*** Opening Study material ***
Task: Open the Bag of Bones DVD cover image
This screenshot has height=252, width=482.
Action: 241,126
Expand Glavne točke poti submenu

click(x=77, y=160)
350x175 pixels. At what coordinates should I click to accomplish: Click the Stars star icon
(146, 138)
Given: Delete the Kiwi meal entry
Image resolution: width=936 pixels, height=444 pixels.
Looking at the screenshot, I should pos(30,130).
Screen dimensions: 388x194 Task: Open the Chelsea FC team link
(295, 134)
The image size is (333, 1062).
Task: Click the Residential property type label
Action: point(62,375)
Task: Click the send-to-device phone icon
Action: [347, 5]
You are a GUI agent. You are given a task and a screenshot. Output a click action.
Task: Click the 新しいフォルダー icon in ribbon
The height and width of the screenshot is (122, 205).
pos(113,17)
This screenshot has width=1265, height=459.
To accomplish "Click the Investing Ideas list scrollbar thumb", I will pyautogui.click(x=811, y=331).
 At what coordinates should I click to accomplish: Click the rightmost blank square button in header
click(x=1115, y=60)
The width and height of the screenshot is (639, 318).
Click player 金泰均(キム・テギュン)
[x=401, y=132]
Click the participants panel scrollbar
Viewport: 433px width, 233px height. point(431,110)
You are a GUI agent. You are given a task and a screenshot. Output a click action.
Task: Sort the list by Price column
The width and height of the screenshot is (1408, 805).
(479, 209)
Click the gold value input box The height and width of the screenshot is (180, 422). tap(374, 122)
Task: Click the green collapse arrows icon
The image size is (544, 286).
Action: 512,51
*** Closing Study material ***
Exercise: Line count for "list": count the lines in the records above that contain this word, and write only the number.

Solution: 2